The Peninsula, Norfolk and Virginia Beach recently announced ways people in Phase 1b can sign up to be informed about their opportunity to get inoculated. But, perhaps confusingly, that “pre-registration” is only the first step in a process to eventually make an appointment.

Dr. Danny Avula, state vaccination coordinator, said Virginia had over 300,000 doses ordered from the federal government for this week, yet only 106,000 were fulfilled. State health department officials say they expect that pattern of receiving about 110,000 doses per week to continue for about a month, and a large ramp-up may not happen until March or April, when other pharmaceutical companies’ vaccines are anticipated to be ready.

Those 110,000 doses spread across the state won’t go very far. Public health officials are using a geographic and population-based calculation to distribute supplies. Chesapeake, for example, has about 3% of the state’s population, so they will be receiving about 3% of those doses. Do the math and that means a city of 250,000 people will get roughly 3,000 per week.

═══

WORK INSTRUCTIONS:
Please print the stretch of the vaccine distribution passage above from "The Peninsula, Norfolk" through "make an appointment.".

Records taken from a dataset
═══

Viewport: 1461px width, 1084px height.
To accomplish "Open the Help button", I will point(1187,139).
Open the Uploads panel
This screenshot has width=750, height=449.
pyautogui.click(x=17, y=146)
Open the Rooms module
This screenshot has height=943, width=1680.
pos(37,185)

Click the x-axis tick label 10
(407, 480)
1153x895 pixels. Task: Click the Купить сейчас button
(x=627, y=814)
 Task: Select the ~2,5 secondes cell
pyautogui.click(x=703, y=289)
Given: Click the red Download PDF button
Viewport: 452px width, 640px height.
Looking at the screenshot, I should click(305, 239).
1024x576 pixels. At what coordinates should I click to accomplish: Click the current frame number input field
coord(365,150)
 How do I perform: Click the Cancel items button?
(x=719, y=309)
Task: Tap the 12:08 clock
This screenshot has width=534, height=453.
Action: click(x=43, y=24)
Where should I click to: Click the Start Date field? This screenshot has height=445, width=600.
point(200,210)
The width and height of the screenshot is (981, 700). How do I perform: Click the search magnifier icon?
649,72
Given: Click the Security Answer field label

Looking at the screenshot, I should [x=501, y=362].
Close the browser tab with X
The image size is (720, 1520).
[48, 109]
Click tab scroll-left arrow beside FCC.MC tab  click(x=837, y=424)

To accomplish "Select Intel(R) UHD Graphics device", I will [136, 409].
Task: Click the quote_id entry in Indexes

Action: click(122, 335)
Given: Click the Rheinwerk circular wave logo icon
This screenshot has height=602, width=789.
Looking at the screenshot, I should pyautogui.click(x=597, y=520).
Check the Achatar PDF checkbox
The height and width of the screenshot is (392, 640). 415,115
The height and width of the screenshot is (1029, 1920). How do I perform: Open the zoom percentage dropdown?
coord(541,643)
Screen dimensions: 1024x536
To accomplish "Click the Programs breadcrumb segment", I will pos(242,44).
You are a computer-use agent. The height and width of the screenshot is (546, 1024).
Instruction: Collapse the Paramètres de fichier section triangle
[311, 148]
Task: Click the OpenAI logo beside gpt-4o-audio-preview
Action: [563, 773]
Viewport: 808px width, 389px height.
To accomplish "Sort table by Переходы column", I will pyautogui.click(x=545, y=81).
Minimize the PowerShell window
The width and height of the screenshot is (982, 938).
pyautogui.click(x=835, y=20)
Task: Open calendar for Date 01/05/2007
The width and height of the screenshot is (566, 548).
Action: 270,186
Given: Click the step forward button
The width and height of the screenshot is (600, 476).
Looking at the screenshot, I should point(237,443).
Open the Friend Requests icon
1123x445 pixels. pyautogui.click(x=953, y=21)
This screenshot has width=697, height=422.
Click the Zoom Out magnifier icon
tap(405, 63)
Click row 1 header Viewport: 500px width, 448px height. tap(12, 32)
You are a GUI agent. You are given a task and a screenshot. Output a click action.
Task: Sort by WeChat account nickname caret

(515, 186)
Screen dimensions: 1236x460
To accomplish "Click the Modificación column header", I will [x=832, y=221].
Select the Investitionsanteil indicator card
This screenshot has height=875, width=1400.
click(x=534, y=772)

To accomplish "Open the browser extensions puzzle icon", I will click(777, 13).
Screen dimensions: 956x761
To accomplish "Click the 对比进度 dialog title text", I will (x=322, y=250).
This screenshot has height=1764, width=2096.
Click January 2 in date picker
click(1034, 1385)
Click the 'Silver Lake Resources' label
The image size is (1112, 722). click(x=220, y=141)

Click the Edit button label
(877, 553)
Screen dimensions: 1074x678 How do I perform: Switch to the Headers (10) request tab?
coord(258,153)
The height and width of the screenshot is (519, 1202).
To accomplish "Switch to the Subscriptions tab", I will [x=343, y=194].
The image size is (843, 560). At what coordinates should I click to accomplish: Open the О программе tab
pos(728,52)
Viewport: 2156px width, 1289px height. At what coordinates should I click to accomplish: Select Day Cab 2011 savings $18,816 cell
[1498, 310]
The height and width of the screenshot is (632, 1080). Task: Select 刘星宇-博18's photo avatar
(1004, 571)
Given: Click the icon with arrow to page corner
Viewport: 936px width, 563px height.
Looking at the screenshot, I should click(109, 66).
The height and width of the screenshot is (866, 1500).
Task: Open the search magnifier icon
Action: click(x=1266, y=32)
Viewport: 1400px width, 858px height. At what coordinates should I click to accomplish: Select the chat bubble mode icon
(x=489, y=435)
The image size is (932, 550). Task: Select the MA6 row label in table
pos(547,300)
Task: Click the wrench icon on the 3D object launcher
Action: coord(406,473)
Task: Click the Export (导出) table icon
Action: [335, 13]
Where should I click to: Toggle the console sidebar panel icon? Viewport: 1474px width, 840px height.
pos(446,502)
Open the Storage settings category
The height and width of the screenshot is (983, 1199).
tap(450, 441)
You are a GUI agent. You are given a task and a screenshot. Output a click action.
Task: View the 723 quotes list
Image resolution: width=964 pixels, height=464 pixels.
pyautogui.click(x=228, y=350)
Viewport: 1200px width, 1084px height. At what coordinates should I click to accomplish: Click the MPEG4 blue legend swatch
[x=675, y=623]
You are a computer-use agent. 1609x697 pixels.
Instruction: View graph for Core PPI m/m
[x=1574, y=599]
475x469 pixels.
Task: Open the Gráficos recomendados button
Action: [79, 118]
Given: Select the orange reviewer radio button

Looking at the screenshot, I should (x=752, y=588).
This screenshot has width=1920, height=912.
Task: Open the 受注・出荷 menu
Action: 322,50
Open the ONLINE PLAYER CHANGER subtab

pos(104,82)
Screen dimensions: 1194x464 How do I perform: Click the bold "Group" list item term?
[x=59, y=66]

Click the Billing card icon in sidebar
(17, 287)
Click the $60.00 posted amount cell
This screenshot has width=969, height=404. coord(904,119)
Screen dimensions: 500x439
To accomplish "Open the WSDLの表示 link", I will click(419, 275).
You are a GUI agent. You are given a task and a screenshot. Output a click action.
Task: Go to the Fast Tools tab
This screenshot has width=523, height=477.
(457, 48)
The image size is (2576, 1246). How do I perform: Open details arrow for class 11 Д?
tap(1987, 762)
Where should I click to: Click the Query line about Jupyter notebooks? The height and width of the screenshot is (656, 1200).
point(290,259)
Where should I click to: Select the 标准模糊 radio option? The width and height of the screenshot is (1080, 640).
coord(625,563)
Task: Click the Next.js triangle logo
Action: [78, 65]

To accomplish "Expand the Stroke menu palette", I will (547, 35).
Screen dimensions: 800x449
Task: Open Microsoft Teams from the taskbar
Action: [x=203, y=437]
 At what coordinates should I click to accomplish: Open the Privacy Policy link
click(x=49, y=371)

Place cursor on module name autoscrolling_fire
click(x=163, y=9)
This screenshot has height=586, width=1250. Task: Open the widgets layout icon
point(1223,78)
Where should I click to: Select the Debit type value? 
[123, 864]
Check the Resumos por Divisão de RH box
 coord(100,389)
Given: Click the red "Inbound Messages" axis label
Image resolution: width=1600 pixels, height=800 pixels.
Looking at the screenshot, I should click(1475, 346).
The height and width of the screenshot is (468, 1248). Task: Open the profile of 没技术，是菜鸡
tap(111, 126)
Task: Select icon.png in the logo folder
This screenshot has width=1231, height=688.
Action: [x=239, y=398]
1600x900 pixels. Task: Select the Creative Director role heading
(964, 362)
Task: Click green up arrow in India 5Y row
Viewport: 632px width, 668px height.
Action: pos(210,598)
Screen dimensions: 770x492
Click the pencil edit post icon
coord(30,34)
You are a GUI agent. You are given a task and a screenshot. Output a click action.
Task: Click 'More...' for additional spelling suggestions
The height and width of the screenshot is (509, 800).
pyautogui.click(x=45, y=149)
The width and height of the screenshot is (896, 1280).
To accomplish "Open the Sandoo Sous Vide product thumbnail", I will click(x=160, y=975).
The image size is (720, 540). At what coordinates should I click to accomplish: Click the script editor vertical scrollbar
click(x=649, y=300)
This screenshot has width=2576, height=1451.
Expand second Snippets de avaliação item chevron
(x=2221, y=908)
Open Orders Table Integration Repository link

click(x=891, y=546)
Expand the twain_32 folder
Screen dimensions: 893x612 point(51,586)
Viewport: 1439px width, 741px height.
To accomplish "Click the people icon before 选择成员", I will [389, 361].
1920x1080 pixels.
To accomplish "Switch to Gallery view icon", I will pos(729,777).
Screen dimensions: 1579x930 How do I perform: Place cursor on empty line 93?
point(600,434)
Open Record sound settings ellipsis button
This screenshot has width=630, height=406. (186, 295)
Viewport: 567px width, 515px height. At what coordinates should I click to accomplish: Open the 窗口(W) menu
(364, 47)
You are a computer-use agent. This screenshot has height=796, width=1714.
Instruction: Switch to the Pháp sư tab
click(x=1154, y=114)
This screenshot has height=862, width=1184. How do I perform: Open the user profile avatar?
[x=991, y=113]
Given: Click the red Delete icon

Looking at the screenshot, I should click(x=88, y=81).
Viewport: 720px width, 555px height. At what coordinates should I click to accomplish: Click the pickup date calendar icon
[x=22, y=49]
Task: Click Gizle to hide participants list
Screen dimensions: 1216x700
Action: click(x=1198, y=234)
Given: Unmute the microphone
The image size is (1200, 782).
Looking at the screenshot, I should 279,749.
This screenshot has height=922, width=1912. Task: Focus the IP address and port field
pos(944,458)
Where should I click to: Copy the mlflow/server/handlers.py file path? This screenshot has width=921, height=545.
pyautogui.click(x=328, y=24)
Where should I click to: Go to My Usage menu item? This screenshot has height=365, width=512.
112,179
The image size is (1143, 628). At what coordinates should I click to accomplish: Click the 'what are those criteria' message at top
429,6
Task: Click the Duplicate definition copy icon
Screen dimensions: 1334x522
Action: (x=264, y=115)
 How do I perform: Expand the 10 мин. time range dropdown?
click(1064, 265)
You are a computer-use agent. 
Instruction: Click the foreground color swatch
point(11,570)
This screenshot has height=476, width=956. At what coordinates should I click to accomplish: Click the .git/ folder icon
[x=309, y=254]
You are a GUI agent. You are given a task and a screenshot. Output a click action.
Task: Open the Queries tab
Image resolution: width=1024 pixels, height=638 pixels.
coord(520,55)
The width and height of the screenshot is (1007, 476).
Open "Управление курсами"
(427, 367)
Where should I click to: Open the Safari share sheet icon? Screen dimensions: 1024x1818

═══

RESULT:
The Peninsula, Norfolk and Virginia Beach recently announced ways people in Phase 1b can sign up to be informed about their opportunity to get inoculated. But, perhaps confusingly, that “pre-registration” is only the first step in a process to eventually make an appointment.